I don't know if any of you has use for that, but I have written that code the 3rd time now for a different project..
It's not much code, but I thought I post it here.. so that I have a place to copy&paste from if I need it for the 4rd project and ppl on this forums that are not familiar with AVX can see how it's done (and adapt it to their needs )
(AVX or SIMD is general is about to process to multiple values with a single command - i.e. the AVX and FMA code below processed 8 floats at a time, instead of 8x 1 float).
Notes:
- get_madd_func will return a function pointer that either maps to FMA3 (vfmadd132ps), AVX (vmulps+vaddps) or C (compiler config specific) instruction sets, depending on what's available on the CPU.
- The code doesn't aim to be a fast as possible.

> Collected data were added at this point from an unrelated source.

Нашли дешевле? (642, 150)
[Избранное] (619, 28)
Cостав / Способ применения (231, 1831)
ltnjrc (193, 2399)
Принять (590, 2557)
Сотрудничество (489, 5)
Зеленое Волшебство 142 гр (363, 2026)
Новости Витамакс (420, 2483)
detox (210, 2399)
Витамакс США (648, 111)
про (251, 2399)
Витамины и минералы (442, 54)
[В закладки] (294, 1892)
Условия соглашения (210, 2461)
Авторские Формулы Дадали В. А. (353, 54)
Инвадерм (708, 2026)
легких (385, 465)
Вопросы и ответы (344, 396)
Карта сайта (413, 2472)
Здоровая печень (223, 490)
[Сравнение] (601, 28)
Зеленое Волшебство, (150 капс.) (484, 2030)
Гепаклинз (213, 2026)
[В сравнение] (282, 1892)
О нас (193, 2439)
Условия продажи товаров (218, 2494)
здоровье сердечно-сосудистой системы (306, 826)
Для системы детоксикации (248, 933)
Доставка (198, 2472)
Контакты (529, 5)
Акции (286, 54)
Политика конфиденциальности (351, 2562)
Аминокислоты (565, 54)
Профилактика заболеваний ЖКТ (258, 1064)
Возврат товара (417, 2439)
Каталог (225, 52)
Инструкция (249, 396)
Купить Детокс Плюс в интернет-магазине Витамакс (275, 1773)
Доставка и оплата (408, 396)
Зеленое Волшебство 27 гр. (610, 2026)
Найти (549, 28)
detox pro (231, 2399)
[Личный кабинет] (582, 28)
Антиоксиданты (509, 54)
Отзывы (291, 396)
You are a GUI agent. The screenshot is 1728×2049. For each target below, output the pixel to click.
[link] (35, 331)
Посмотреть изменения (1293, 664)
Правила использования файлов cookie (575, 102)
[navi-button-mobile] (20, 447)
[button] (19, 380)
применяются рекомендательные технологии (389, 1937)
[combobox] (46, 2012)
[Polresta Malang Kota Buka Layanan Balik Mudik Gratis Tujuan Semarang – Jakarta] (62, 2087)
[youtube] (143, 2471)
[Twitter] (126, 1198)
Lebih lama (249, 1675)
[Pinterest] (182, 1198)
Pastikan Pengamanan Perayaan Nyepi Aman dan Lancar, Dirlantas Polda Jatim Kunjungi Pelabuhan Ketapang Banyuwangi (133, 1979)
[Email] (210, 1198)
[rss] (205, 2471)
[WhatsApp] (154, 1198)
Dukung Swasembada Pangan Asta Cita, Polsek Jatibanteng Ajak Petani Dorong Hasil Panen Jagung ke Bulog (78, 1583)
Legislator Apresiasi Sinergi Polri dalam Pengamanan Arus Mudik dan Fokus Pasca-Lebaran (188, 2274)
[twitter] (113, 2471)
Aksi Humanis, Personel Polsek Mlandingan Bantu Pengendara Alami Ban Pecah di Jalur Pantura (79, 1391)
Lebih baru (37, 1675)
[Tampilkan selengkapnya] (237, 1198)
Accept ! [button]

It uses intrinsics rather than assembly code, so no control on register allocation and instruction scheduling. Also the increment of the 4 pointers could be done on YMM rather then 4 add instructions.
Goal was to use the FMA3 instructions to process the floats, or fall back to AVX, or C ultimately, if not supported.
- You can use un-aligned memory. Performance penalty on unaligned loads with AVX is rather small, so _mm256_loadu_ps is used. If you know that the memory-blocks will be 32-byte aligned, replace with _mm256_load_ps for minor performance gain.
- The float-arrays to process can have any size (remaining non-multiple-8 data is processed by C function).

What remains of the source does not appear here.